LESETEXT:
- - -
2009/2 | Fachbeitrag | Weiterbildung

Multiplikatoren als Botschafter neuen Wissens

von Bernhard Kuntz

Inhaltsübersicht:

Jahrelang feilte das Handelsunternehmen Groß-Umsatz an seiner Händlerplattform. Millionen investierte es in die Entwicklung von dessen technischen Features. Nun ist das Portal endlich installiert und der Verkaufsleiter wartet gespannt darauf, was geschieht. Aber es passiert einfach gar nichts! Weiterhin übermitteln die Händler ihre Bestellungen per Telefon und E-Mail, so als existiere die Plattform nicht. Warum? Die Händler wurden zwar über die Existenz der neuen Plattform informiert, aber nicht in deren Nutzung geschult. Ähnlich verhält es sich beim Produktionsunternehmen Schaff-viel. In mühevoller Kleinarbeit strukturierte es seine Produktion um – mit dem Ziel, die Durchlaufzeiten zu verkürzen und die Fehlerquote zu senken. Neugierig beugt sich denn auch der Geschäftsführer Woche für Woche über die aktuellen Zahlen und ist zunehmend enttäuscht, dass sich kein Aufwärtstrend abzeichnet. Der Grund: Die Mitarbeiter arbeiten wie gewohnt weiter.
- - -
AUFGABE:
Nenne alle Personen und Personengruppen, die in den beiden Fallbeispielen des Textes über Multiplikatoren vorkommen, jeweils mit dem zugehörigen Unternehmen. Stütze dich ausschließlich auf den Lesetext.

DATENAUSZUG:
- - -
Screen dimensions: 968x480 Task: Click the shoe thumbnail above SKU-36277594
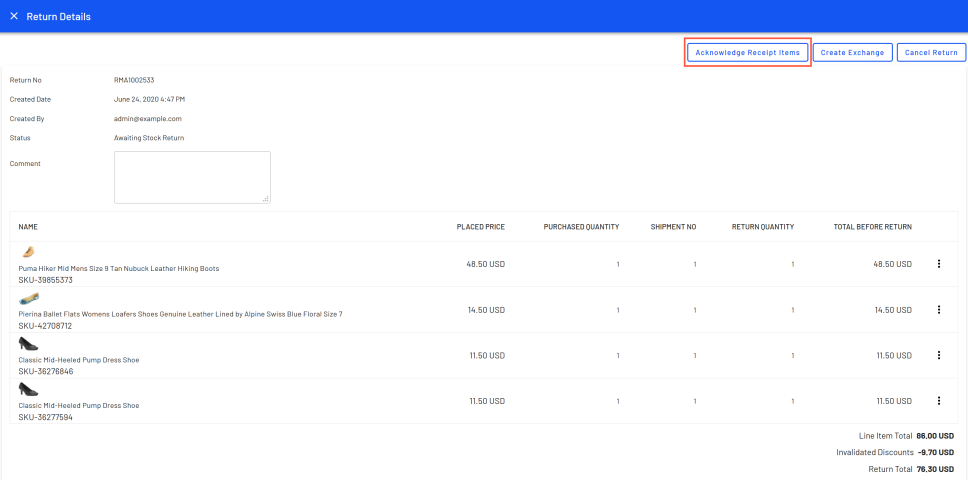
- - -
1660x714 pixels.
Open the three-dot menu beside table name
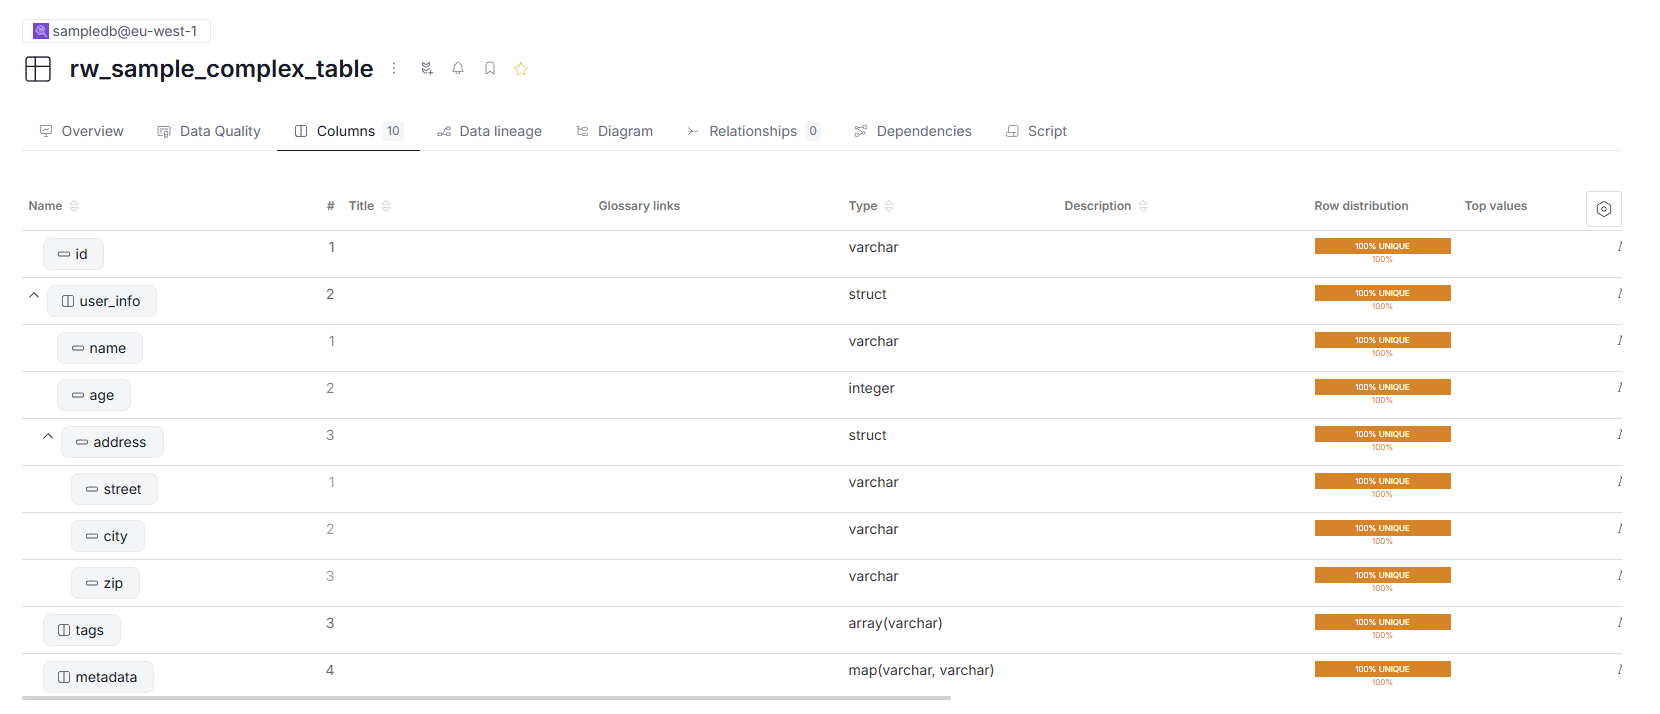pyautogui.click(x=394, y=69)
- - -
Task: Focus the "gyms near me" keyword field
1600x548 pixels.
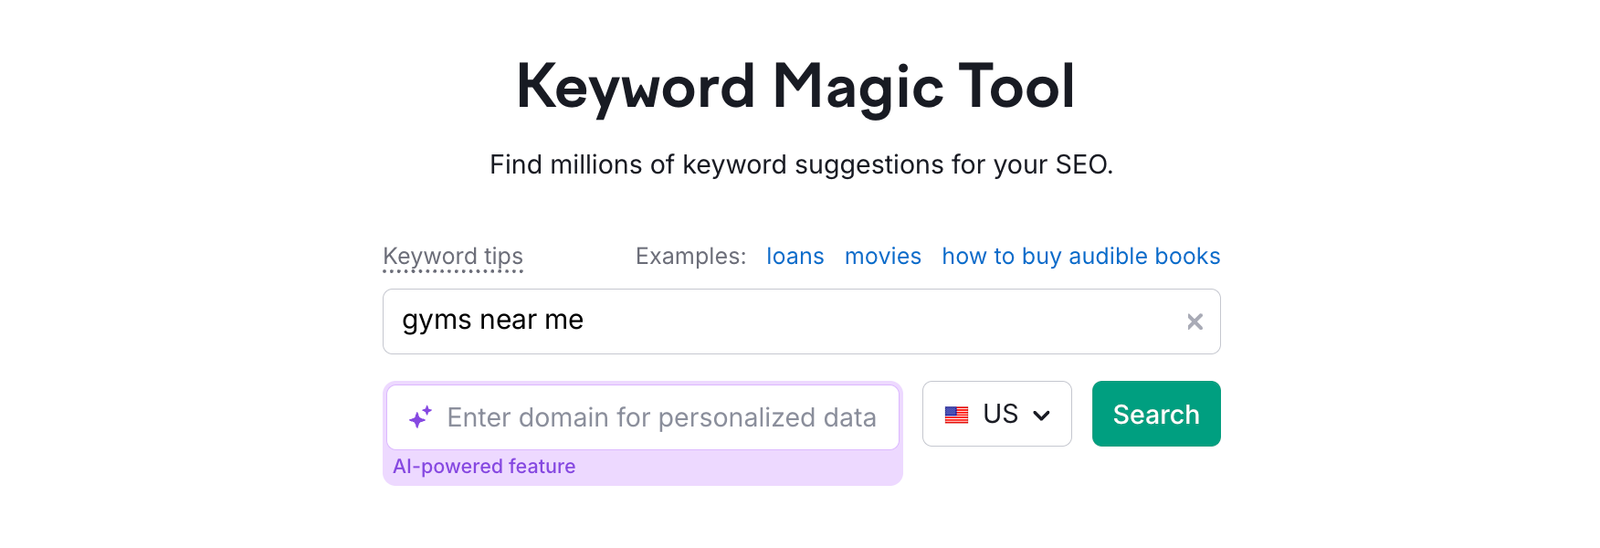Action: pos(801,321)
- - -
MUSTERLÖSUNG:
Groß-Umsatz: der Verkaufsleiter und die Händler
Schaff-viel: der Geschäftsführer und die Mitarbeiter